In transformer models, generating each new token requires attending to all previous tokens in the sequence. The Key (K) and Value (V) projections for each token are constant once computed. KV caching is a crucial optimization that stores these K and V tensors in GPU memory after they are computed for the first time. For subsequent token generation steps, the model can reuse these cached values instead of recomputing them, significantly reducing the amount of computation and speeding up inference. While this technique dramatically improves inference speed, the cache itself consumes a large amount of memory, which can be a limiting factor for long sequences or large batch sizes.
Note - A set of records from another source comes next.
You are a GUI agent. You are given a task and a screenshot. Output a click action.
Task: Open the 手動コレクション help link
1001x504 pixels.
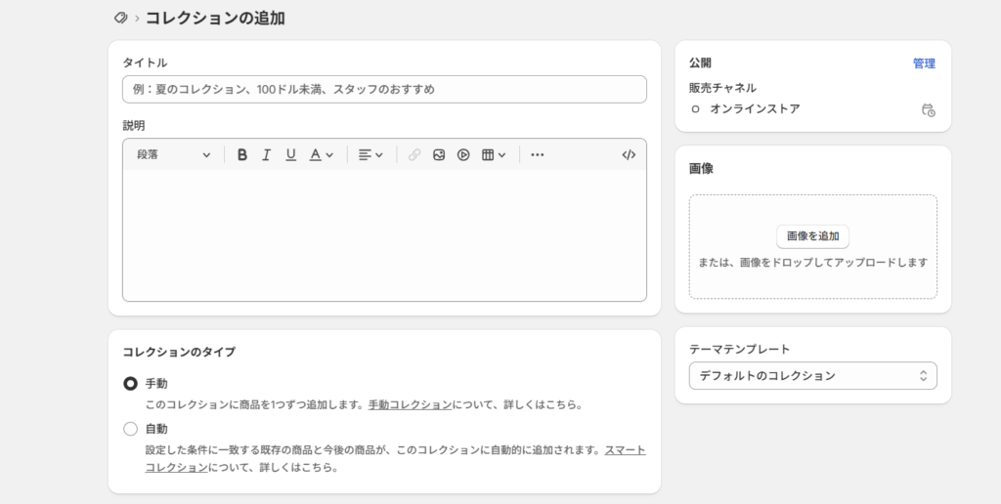click(410, 404)
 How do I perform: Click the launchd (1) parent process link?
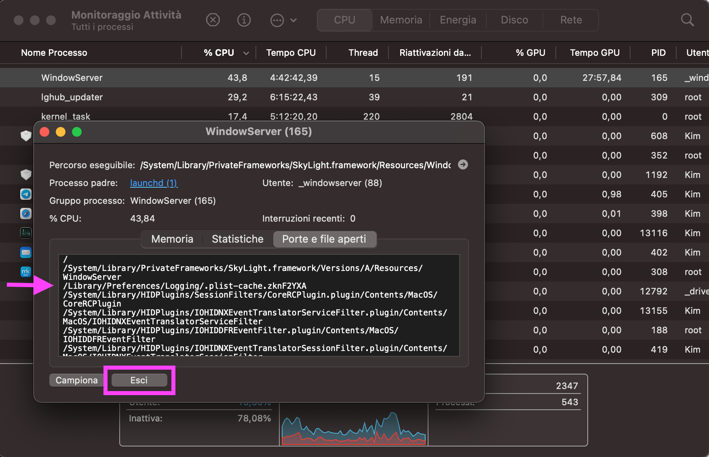(154, 183)
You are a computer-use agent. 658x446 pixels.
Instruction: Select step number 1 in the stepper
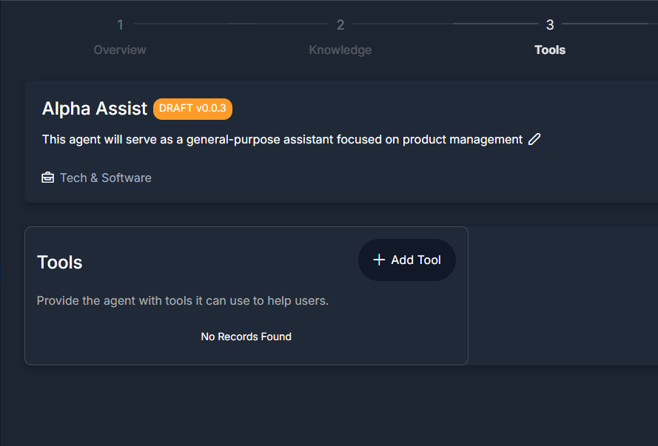click(120, 24)
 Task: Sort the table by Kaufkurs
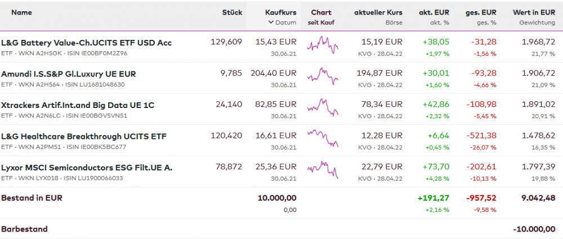coord(280,12)
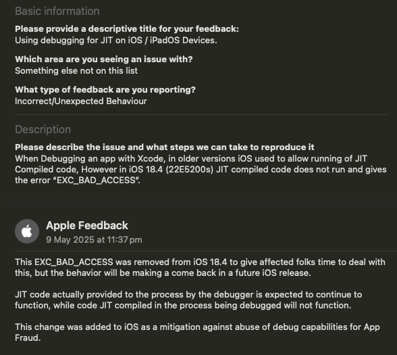The width and height of the screenshot is (397, 355).
Task: Click the paragraph starting 'When Debugging an app'
Action: [x=201, y=169]
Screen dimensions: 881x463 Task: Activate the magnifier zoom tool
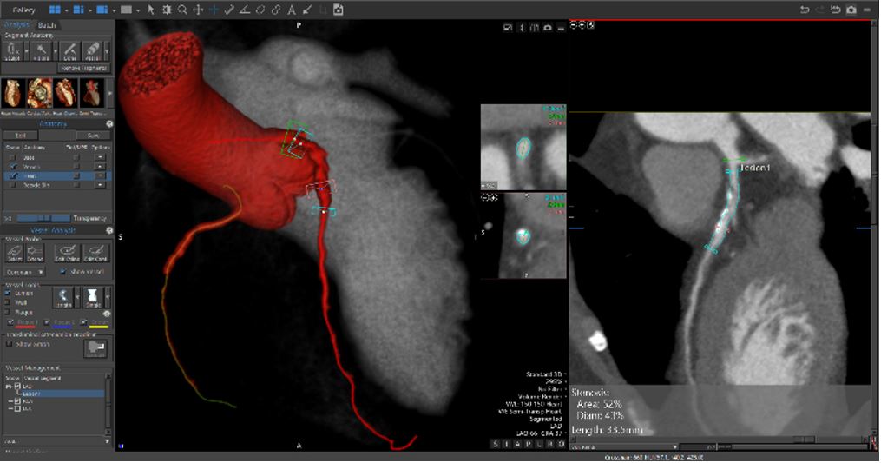coord(182,10)
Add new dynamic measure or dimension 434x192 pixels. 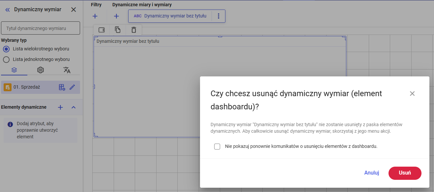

Fused kernels combine multiple individual operations (e.g., matrix multiplication, addition, and an activation function) into a single computational kernel that runs on the GPU. This optimization reduces the overhead associated with launching multiple separate kernels and minimizes data movement between the GPU's high-bandwidth memory and its on-chip memory. By keeping intermediate data within the GPU's fastest memory caches, fused kernels can provide substantial speedups. A prominent example is FlashAttention, which fuses the entire attention mechanism into a single kernel, avoiding the need to read and write the large attention matrix to and from memory. Compilers like torch.compile can automatically perform kernel fusion, simplifying the process of applying this optimization.
When hosting your own models, understanding your workloads can enable you to make the appropriate tradeoffs between cost, latency, throughput, and quality. Latency in LLMs comes in two forms—overall latency (the time to return the entire response) and first token latency (the time to return the first token of the response).